Last Updated on April 14, 2026 by Hemant Beniwal
Have you ever opened your investment app during a market crash and felt an overwhelming urge to do something – anything – just to feel less helpless?
That urge has a name. It is called action bias. And it has quietly destroyed more wealth than any market crash ever has.
⚡ Quick Answer
Action bias is the human tendency to act even when inaction would produce better results. In investing, it leads to panic selling, frequent portfolio churning, and chasing hot tips – all of which reduce long-term returns. The most underrated investment skill is knowing when to do nothing.

The Goalkeeper Problem – And Why It Applies to Your Portfolio
There is a famous study on penalty kicks in football. Researchers analysed hundreds of penalties and found something remarkable. When a goalkeeper dives – left or right – they save about 25% of shots. When they stay in the centre, they save 33%.
So why do goalkeepers almost always dive?

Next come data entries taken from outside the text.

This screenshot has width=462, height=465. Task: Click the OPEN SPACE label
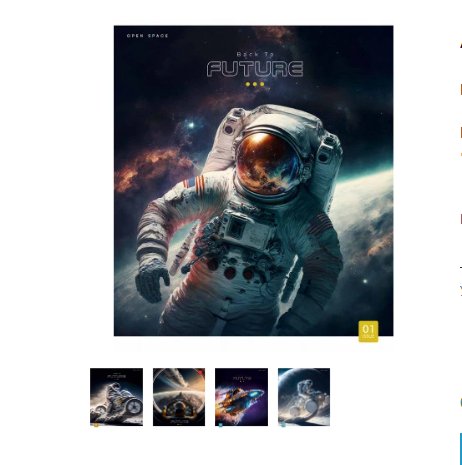click(x=148, y=36)
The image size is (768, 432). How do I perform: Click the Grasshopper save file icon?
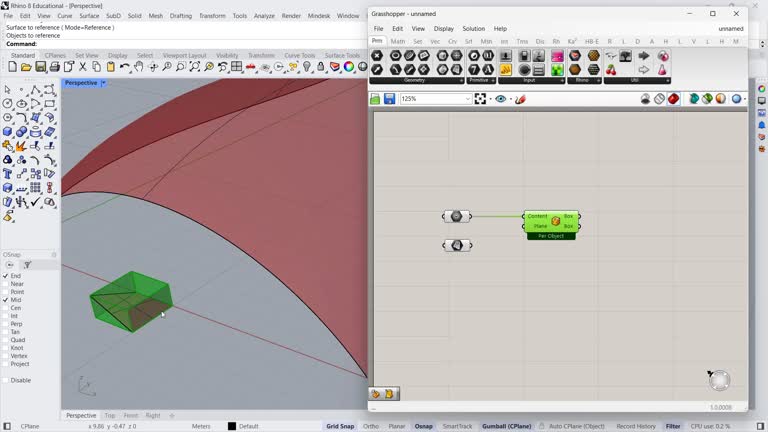coord(389,99)
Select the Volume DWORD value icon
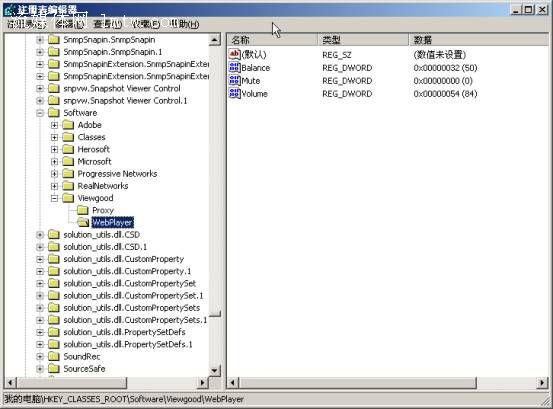The width and height of the screenshot is (553, 409). (234, 93)
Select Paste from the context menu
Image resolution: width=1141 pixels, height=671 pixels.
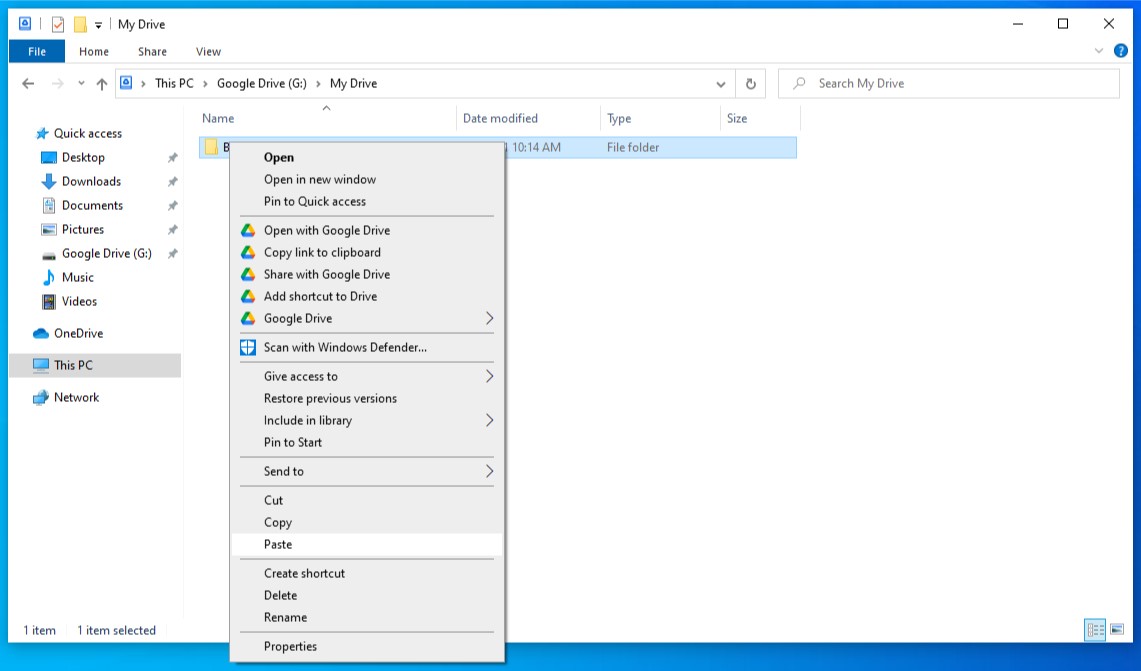coord(278,544)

Because diving looks like effort. Standing still looks passive. Even if standing still gives a better outcome, it feels wrong.
You do the exact same thing with your investments.
When the Sensex falls 2,000 points in a week – as it did multiple times in 2024-25 – your brain screams: do something. Sell. Switch funds. Move to gold. Call your advisor. The idea of sitting still and watching your portfolio fall feels irresponsible.
But in most cases? That is exactly the right move.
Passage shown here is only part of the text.